Lifestyle management

Simple lifestyle changes can help treat secondary amenorrhoea. They are:

  • Avoid heavy exercises and eat a balanced diet.
  • Manage stress better with yoga and meditation.
  • Avoid smoking and drinking.
  • Keep a record of the menstrual cycle.
  • Regular gynaecological check-ups.

Prognosis

The outcome of amenorrhea is varied. In the case of primary amenorrhea, it is poor as the underlying causes are difficult to treat (especially genetic defects). In the case of secondary amenorrhea, the outcomes are good. Various medical advances for the treatment of such disorders are available today.
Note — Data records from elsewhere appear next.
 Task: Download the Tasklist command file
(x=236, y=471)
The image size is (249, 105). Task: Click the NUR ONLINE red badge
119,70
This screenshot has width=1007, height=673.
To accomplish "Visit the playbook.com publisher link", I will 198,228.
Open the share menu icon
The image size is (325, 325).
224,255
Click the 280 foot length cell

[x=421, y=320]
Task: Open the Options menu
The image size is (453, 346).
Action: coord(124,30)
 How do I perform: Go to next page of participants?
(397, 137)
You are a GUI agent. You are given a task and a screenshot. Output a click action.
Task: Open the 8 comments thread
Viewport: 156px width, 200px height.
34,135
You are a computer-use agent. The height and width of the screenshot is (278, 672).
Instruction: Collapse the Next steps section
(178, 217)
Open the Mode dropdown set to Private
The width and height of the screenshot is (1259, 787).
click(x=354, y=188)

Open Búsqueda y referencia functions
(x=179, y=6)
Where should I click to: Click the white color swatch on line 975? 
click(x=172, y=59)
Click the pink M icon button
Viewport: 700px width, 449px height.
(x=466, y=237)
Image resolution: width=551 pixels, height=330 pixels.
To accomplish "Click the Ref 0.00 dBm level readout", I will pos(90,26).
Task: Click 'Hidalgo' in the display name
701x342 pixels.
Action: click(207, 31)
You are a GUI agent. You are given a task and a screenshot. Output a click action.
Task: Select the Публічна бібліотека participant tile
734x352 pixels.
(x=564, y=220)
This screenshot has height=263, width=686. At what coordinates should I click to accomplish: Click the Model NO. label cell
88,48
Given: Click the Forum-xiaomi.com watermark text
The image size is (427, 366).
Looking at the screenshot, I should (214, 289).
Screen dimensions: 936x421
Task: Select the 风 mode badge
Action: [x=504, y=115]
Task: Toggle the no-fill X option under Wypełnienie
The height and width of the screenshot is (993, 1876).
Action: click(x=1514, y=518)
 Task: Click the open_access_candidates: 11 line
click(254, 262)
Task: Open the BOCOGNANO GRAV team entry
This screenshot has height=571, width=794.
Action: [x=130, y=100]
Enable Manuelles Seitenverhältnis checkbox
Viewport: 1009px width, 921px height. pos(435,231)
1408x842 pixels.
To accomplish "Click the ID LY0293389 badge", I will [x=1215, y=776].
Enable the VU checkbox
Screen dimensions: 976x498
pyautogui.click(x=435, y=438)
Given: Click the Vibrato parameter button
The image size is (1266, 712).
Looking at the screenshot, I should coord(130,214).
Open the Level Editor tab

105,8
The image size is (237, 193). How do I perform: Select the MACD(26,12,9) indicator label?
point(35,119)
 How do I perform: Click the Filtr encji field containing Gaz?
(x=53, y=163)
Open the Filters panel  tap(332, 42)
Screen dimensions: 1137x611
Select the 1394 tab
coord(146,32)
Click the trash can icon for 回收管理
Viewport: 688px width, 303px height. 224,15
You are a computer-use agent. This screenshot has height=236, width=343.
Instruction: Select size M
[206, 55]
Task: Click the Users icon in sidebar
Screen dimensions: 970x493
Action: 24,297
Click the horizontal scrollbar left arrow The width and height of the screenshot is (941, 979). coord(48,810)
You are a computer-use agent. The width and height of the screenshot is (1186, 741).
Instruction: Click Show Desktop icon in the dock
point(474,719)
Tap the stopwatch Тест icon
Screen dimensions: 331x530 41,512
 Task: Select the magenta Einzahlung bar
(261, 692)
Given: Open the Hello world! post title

Simple medicines or other interventions help to normalise the menstrual cycle, thus aiding women suffering from amenorrhea.

Complications

Infertility is the most common complication associated with amenorrhoea. Inability to get pregnant or conceive a child can then lead to psychological problems like depression. Osteoporosis is a common consequence due to decreased oestrogen levels in women with amenorrhoea.